Juggling is impressive. Juggling with household objects is very impressive. Juggling with bowling balls is even more impressive. But juggling is also repetitive. What works well when you’re watching street performances for five minutes loses its novelty fifteen minutes into an hour long show.
Ricardo, after twenty-eight years of being a professional juggler, clearly loves what he does and provides the audience with a potted history of juggling throughout the show.
Starting with a bit called ‘Tricks I Can’t Do Yet’, Ricardo starts out juggling cigar boxes, balancing various objects on his face, and doing a ‘Swan Catch’: a blind catch on the back of the neck. Much of what happened in the opening moments of the show was jaw-dropping, but after seeing something balanced on someone’s face several times, you start believing you could do it yourself – which is never a good sign for a show that promises “fantastic facts of manual dexterity” – in spite of Ricardo’s repeated insistence that what he is doing is incredibly difficult.
Ricardo, after twenty-eight years of being a professional juggler, clearly loves what he does and provides the audience with a potted history of juggling throughout the show. The macabre details of the onstage death of a strong-woman juggler meant that the tension was sky-high for anything that involved knives or heavy objects – which constituted much of his set. Ricardo established a rapport with the audience very well. There was a sense throughout that he genuinely wanted the audience to understand the history and appeal of juggling, rather than simply passing it off in the same category as children’s entertainers and street magicians. When his tricks didn’t quite come off as planned, he covered his errors with well-timed jokes.
Unfortunately, after making a series of disgruntled comments about bartenders ‘stealing’ the act of juggling from more traditional vaudevillian performers, Ricardo went on to perform his own version of a bartending routine, much of which was spent picking dropped bottles off the floor. Perhaps it was an off day, but it felt as if Ricardo had bitten off slightly more than he could chew.

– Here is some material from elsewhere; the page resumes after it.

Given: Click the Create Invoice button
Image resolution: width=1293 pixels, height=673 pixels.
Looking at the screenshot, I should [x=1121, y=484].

The most impressive feat of the evening was the finale, involving a tablecloth, four china cups and saucers, and a vase of flowers. After performing the standard trick of removing the tablecloth from underneath said objects, he then did something which had far more of a wow factor (see the show to find out what it was), and provided a nice end to a show with some extraordinary moments. Much of Ricardo’s show is ridiculously impressive, but impressiveness only works the first few times, before quickly becoming less and less spectacular – and perhaps even a little mundane.